Haywood Highsmith’s coach from Wheeling Jesuit University, Danny Sancomb, provides insight into the Baltimore native.
Study some of the most successful athletes in the world and you will notice many common traits: perseverance through adversity, hunger for improvement, etc. Even for the average human being, while success does not always have a clear equation, continuing to learn, being teachable, and implementing gained knowledge are crucial components towards becoming better in any aspect of life.
One individual that holds this mindset is Haywood Highsmith, affectionately referred to as one of the most intriguing players in the G League by Keith Pompey of The Inquirer (Philadelphia). Highsmith most recently signed a two-way contract with the Philadelphia 76ers on Tuesday afternoon, in between playing an afternoon game for the Blue Coats and an NBA game against the Washington Wizards that same night.
At 6-foot-7, Highsmith is an outstanding athlete. He provides good energy on the court, rebounds the ball very well, and most of all, has a tireless work ethic, something Danny Sancomb is rather familiar with.
Sancomb, now the head coach at California University of Pennsylvania, was working at Wheeling Jesuit University while Highsmith was a student athlete in his program, and provided insight on just the type of individual he is.
“He’s the furthest thing from a 9-5 guy,” Sancomb says. “He’ll be there (in the gym) early and stay there late, and it’s paying dividends.”
Coach Sancomb first watched Highsmith play at an AAU tournament in Indianapolis, where he remembers telling one of his assistants that if they could just put some muscle on him, Highsmith was going to become a very good player.
“He was this skinny, versatile player.” Sancomb recalls. “He was just weak at that point, but he had a good skill set. He could get rebounds and push the ball…he just was not physically developed yet.”
Development came little by little each year. When coaches would point out room for improvement in his game, Highsmith would take it to heart and work even harder on that particular skill.

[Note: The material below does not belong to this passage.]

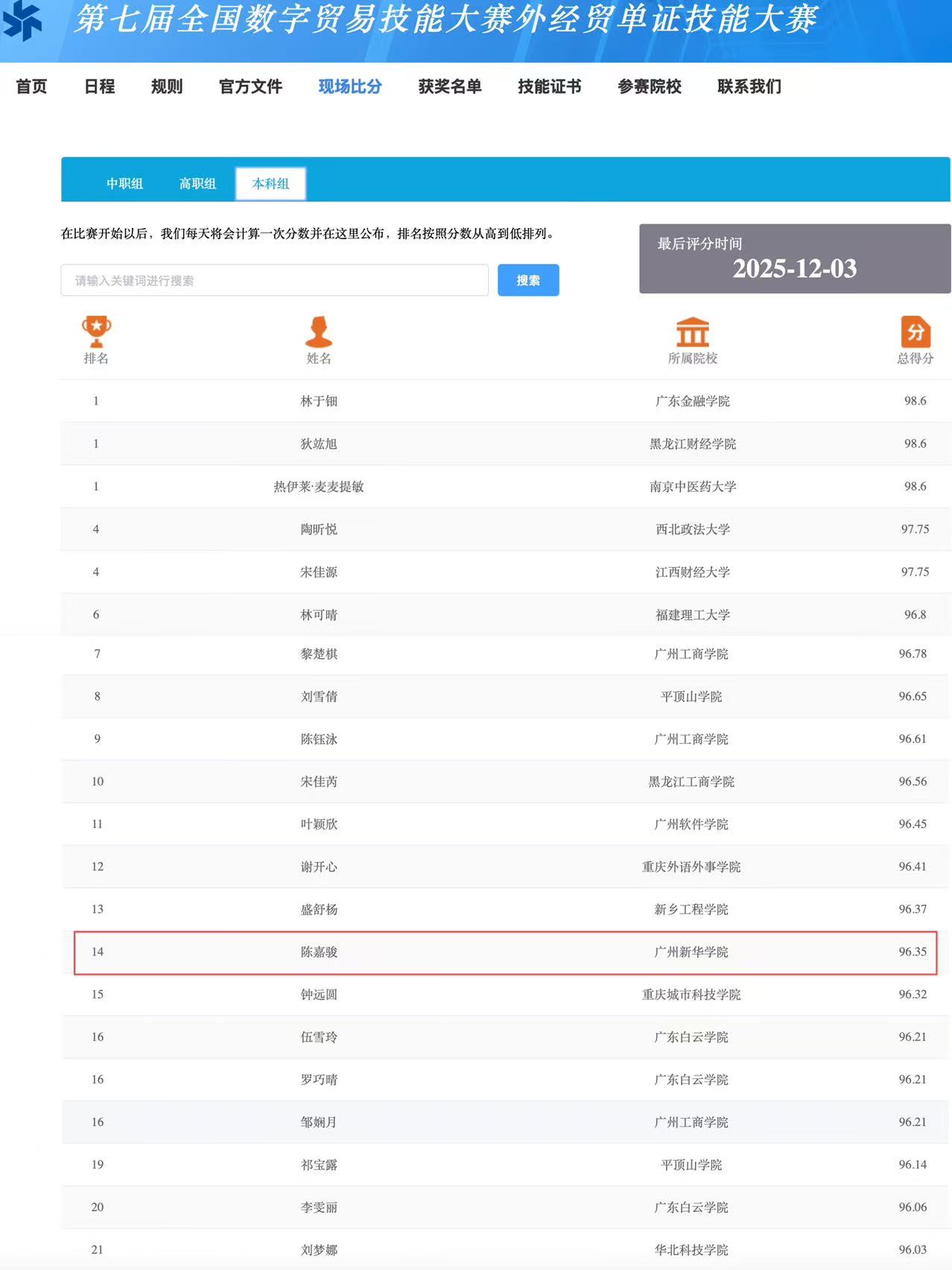The height and width of the screenshot is (1270, 952).
Task: Select the highlighted row for 陈嘉骏
Action: click(x=505, y=952)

Whether Coach Sancomb was implementing a new play or giving clear instruction for a screen, Highsmith would absorb the information and immediately apply it to his game.
By the time he was a senior, Highsmith had not only developed physically, but he was averaging 22 points per game and shooting 40.5 percent on 3-pointers. The improvements in his game earned him the MEC Player of the Year award, as well as a place on the NABC Division-II All-American team.
And beyond the accolades, Sancomb notes that Highsmith is a upstanding individual.
“He’s a great kid. I can’t say that enough,” Sancomb said. “He was so fun to coach, naturally because he was great for us, but he just brought ‘it’ every single day.”
And his ego? Always in check, coach says, always remaining humble while continuing to strive for more success and improvement.
All in all, Highsmith brings a very positive vibe to the Sixers. Given the nature of the two-way contract, Highsmith won’t be with the team regularly, but this likely won’t be the last time you hear his name.
Per Sancomb, “I promise you he’s only going to get better.”